Critiques

Le Refuge : Critique

Le deuil, la sensualité à fleur de peau, les bienfaits de l'évasion campagnarde : François Ozon adore en parler dans la plupart de ses films, quitte à ce que sa vision édulcorée de ces derniers ne plaise pas des masses. On ne pourra pas lui reprocher son manque de persévérance, car, avec "Le Refuge", il revient une fois encore à ces thématiques et, malheureusement pour nous, avec un degré de maitrise toujours aussi bas.
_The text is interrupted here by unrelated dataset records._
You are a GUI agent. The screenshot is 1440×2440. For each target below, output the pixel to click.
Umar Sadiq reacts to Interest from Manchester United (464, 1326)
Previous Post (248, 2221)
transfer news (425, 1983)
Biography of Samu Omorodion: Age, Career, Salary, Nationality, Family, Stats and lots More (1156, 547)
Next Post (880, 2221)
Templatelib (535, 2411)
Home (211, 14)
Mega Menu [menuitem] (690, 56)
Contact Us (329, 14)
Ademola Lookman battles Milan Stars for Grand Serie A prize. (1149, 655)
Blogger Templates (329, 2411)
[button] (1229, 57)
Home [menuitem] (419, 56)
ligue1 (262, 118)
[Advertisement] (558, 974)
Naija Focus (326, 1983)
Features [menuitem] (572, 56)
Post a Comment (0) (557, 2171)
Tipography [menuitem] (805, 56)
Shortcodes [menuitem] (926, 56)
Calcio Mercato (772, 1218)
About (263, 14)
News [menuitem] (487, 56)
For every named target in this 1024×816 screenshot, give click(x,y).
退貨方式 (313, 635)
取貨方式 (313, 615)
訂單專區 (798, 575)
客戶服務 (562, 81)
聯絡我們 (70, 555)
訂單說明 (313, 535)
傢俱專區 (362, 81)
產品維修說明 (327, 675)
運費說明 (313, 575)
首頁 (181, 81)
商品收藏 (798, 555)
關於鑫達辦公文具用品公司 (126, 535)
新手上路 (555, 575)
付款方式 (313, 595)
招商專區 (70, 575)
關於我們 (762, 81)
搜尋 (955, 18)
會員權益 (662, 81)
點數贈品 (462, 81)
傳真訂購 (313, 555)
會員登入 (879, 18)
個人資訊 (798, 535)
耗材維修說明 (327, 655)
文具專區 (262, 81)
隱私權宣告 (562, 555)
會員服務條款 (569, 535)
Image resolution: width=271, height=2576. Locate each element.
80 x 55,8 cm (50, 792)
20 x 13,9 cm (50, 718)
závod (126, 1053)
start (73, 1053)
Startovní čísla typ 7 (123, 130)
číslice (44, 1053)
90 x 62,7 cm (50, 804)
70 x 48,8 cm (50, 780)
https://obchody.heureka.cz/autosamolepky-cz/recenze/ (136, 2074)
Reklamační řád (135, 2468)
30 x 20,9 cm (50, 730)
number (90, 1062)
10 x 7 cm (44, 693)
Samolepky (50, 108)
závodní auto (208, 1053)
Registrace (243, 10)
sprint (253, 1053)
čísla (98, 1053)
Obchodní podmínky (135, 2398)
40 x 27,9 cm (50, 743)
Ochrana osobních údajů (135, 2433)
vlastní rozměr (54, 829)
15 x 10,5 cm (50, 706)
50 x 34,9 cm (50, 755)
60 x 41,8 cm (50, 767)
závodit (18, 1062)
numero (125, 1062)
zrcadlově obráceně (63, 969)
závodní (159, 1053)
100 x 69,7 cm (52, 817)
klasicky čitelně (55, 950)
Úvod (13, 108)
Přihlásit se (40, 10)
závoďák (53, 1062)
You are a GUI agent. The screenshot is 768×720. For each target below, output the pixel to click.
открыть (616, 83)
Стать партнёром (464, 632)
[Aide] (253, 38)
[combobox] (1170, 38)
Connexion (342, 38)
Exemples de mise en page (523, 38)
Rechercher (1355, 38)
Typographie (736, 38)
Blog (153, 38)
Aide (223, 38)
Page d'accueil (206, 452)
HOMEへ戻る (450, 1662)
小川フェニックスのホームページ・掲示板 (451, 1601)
Ses deux personnages-victimes sont donc cette fois Mousse (ne riez pas SVP) la femme enfant qui remplit à elle seule la check-list de la tête-à-claques en puissance (possessive, irresponsable, sèche, mal fringuée, et en plus mignonne), et Paul, l'apollon en puissance digne d'une égérie de parfum pour mâle (et souvent filmé tel quel). Réunis par la tragédie – la mort de Louis, frère de Paul/amant de Mousse-, Mousse se découvre enceinte de Louis.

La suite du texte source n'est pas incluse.